When you need to communicated deadlines and required actions, don't bury the lede. Put that info front and center.
If you want to provide details and reasoning and context around a decision then do that after you've told people what they need to do.
Also. You say "But Eric..." and then imply that the first example is "ok" because it's written for a wider organizational audience. But why is it ok for "wider organization" communications to be vague and to obscure the important details? Maybe the wider organization doesn't care as much about the dates because they don't have to take action. But every line that your audience ignores conditions them to ignore the lines that you need them to read. Ditch the fluff.
"I did this" vs. "This was done"
I'm going to quote a lot from Eliezer Yudkowski here because his words are clearer than mine.
Writers are told to avoid usage of the passive voice.
If I hadn't primed you with the heading of this section, you might not see the flaw in that sentence. The sentence doesn't clarify who tells authors to avoid usage of the passive voice.
Consider the second sentence of the Declarif.io's announcement.
It's vital that all teams are aligned in our incident management process so that incidents can be responded to and resolved in a timely manner.
Why is it vital? To whom is it vital? How is our existing process not "timely"? Compare the previous statement to the following alternative.
Last month, the shipments team called on our CTO, Charles, to help resolve an incident. Charles had access to shipments' incident tooling but not warehouse's and that resulted in missing an obvious correlation. A 1 hour recovery turned into a 1 day recovery.

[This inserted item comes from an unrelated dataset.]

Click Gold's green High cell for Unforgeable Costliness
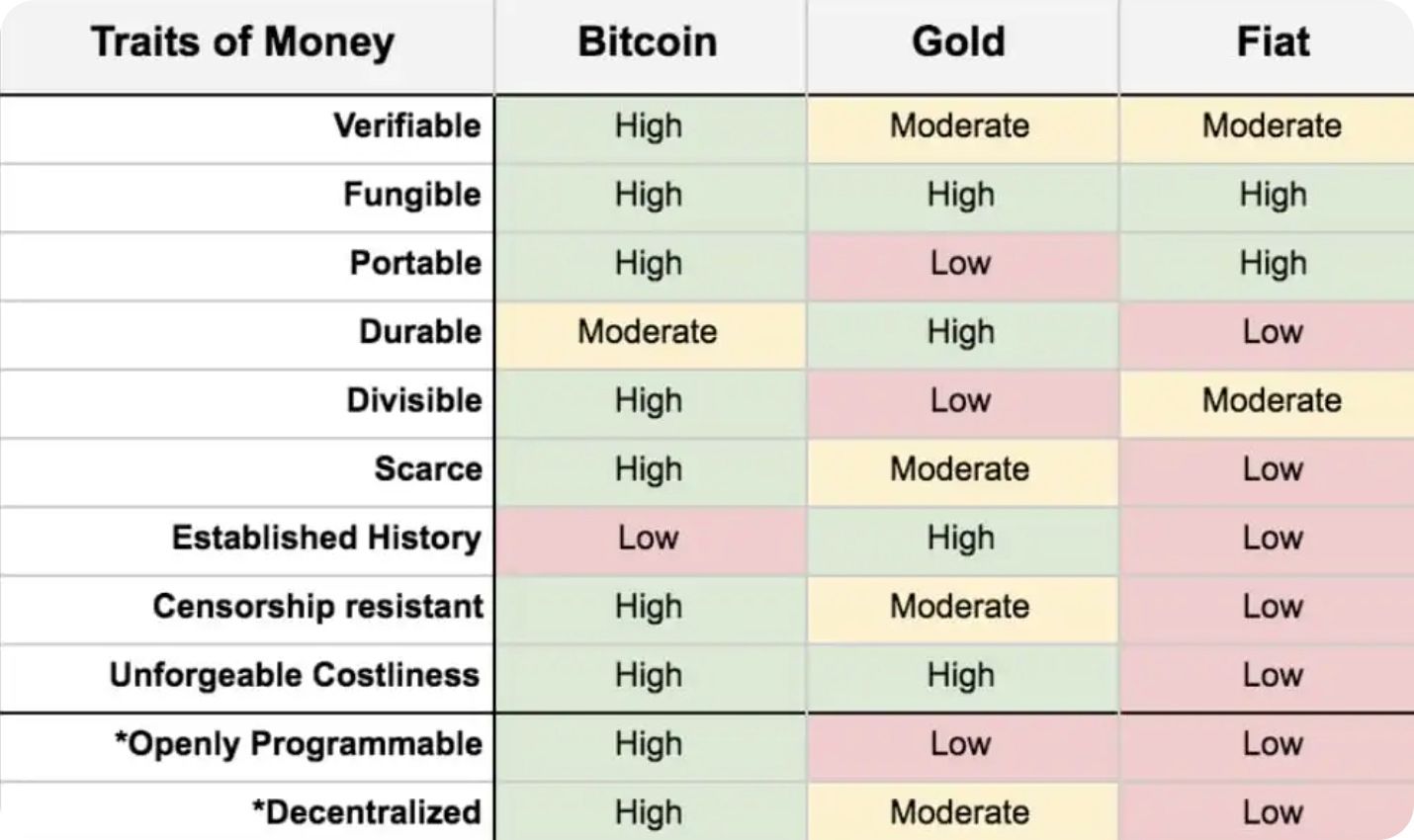 960,676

Or in the words of Eliezer...
Passive voice removes the actor, leaving only the acted-upon. “Unreliable elements were subjected to an alternative justice process”—subjected by whom? What does an “alternative justice process” do? With enough static noun phrases, you can keep anything unpleasant from actually happening.
...
It sounds more authoritative to say “The subjects were administered Progenitorivox” than “I gave each college student a bottle of 20 Progenitorivox, and told them to take one every night until they were gone.” If you remove the scientist from the description, that leaves only the all-important data. But in reality the scientist is there, and the subjects are college students, and the Progenitorivox wasn’t “administered” but handed over with instructions. Passive voice obscures reality.
Embrace the active voice. Honor the additional context that it freely provides. Invoke emotion.
We should have ...
Don't say this.
We should have an alert for when that happens.
That should have logged an error.
The server should restart itself in situations like this.
What do you mean?
Do you mean that you know <topic> doesn't exist and that it would be good for <topic> to exist? Furthermore, are you expecting someone to take action on this? (But not you?)
Or do you mean that you expected <topic> and that you're surprised that <topic> isn't working?
Or are you indignant about current state of the system yet accept it—because you know why it is the way it is or because you know it can't be changed?
This first one seems to be the most common case. It reminds me of the parable The Mice in Council.
In the story, a group of mice agree to attach a bell to a cat's neck to warn of its approach in the future, but they fail to find a volunteer to perform the job. The term has become an idiom describing a group agreeing to perform an impossibly difficult task.
Ok. Maybe "impossibly difficult" is stretching it.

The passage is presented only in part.